PROBLEM REQUIREMENTS => No picture belongs in the answer, which must hold exactly the lines from the one with "Viewport: 746px width, 611px" through the final line below.

DATA FOR THIS TASK =>
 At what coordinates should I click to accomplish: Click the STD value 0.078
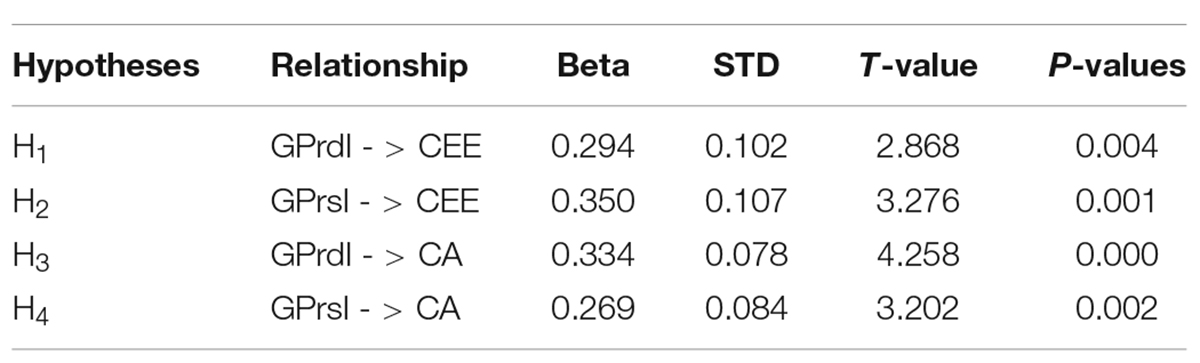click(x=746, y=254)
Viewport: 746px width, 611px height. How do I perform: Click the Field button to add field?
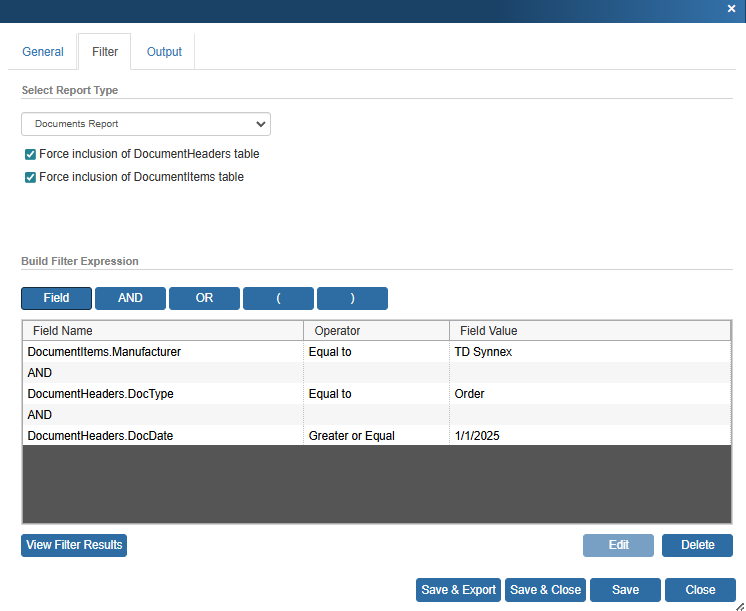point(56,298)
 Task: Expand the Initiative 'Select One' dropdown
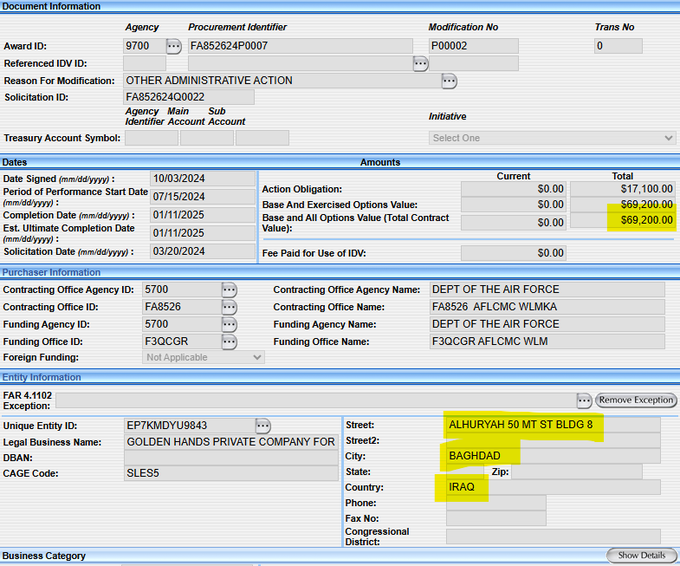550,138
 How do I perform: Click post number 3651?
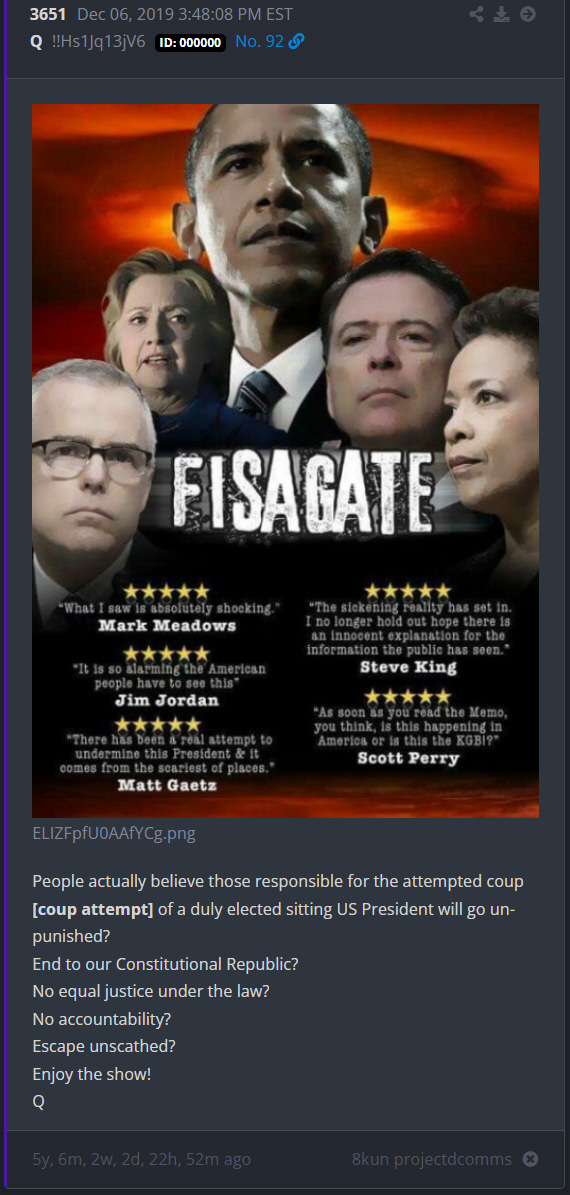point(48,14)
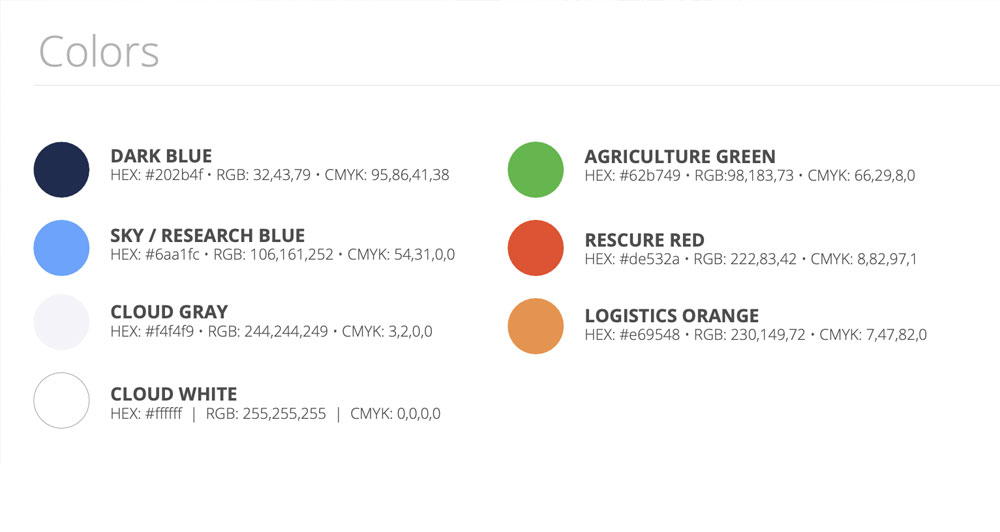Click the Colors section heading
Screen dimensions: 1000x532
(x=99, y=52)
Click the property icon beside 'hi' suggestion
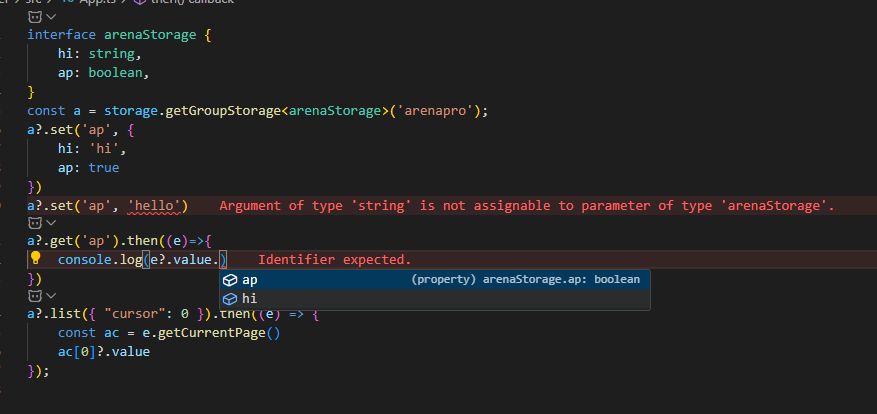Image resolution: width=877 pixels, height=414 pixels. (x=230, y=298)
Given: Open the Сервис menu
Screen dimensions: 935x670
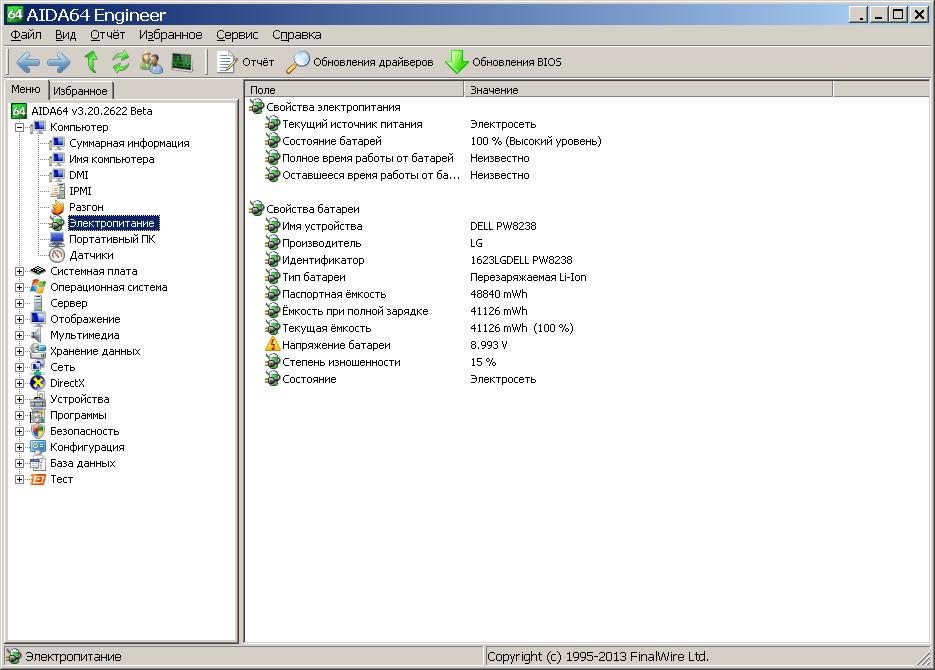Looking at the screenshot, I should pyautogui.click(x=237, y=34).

RESULT OF THE EXERCISE =>
Viewport: 746px width, 611px height. How do I perform: Click the Field button to add field?
point(56,298)
 Task: Expand the Initiative 'Select One' dropdown
550,138
 How do I perform: Click post number 3651?
point(48,14)
Click the Colors section heading
Screen dimensions: 1000x532
(x=99, y=52)
Click the property icon beside 'hi' suggestion
Image resolution: width=877 pixels, height=414 pixels. (x=230, y=298)
Given: Open the Сервис menu
Screen dimensions: 935x670
Looking at the screenshot, I should pyautogui.click(x=237, y=34).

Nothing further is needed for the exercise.